→ GIVEN EXERCISE
Lay out the rows starting at the line that contains "You are a GUI" and ending at the last row as a two-column CSV with the columns input and output. Put each text and its answer on one line, with each value in a single quoted field and line breaks replaced by spaces.

(Dataset rows)
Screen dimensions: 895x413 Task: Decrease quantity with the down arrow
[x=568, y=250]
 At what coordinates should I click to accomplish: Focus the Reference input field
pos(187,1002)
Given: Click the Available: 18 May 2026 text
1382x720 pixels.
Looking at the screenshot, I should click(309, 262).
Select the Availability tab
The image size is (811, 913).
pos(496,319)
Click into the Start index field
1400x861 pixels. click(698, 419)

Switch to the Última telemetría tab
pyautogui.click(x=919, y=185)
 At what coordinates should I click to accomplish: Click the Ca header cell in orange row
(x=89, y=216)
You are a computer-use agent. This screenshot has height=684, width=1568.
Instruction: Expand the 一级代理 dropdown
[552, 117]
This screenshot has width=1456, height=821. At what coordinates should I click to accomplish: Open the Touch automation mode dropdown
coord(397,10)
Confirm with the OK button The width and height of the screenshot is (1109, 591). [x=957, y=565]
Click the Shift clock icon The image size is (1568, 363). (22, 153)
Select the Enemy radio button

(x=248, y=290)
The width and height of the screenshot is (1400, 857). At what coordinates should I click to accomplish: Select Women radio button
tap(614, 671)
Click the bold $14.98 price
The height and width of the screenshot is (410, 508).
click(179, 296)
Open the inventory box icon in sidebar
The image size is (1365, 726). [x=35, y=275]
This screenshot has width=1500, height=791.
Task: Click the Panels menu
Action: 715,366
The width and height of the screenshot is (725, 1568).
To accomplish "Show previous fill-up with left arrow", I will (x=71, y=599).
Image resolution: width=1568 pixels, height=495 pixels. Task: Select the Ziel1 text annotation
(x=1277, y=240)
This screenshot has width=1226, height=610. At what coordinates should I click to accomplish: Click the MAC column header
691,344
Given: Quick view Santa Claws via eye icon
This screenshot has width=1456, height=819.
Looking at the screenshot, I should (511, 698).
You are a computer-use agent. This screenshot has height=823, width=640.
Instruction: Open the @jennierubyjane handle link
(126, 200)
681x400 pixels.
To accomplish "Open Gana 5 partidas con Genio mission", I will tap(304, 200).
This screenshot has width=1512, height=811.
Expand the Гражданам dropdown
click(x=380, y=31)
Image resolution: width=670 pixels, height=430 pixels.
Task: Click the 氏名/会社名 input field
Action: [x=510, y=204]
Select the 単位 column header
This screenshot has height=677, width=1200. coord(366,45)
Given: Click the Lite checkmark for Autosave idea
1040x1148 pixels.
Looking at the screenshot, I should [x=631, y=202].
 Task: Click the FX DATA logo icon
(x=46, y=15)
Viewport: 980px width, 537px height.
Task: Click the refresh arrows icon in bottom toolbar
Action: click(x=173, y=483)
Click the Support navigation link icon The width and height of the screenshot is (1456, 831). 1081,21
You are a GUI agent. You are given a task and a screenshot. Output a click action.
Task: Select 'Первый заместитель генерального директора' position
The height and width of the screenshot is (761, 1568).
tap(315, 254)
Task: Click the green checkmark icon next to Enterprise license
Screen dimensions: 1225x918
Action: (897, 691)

→ EXERCISE RESPONSE
input,output
"You are a GUI agent. You are given a task and a screenshot. Output a click action. Task: Select 'Первый заместитель генерального директора' position The height and width of the screenshot is (761, 1568).","tap(315, 254)"
"Task: Click the green checkmark icon next to Enterprise license Screen dimensions: 1225x918","Action: (897, 691)"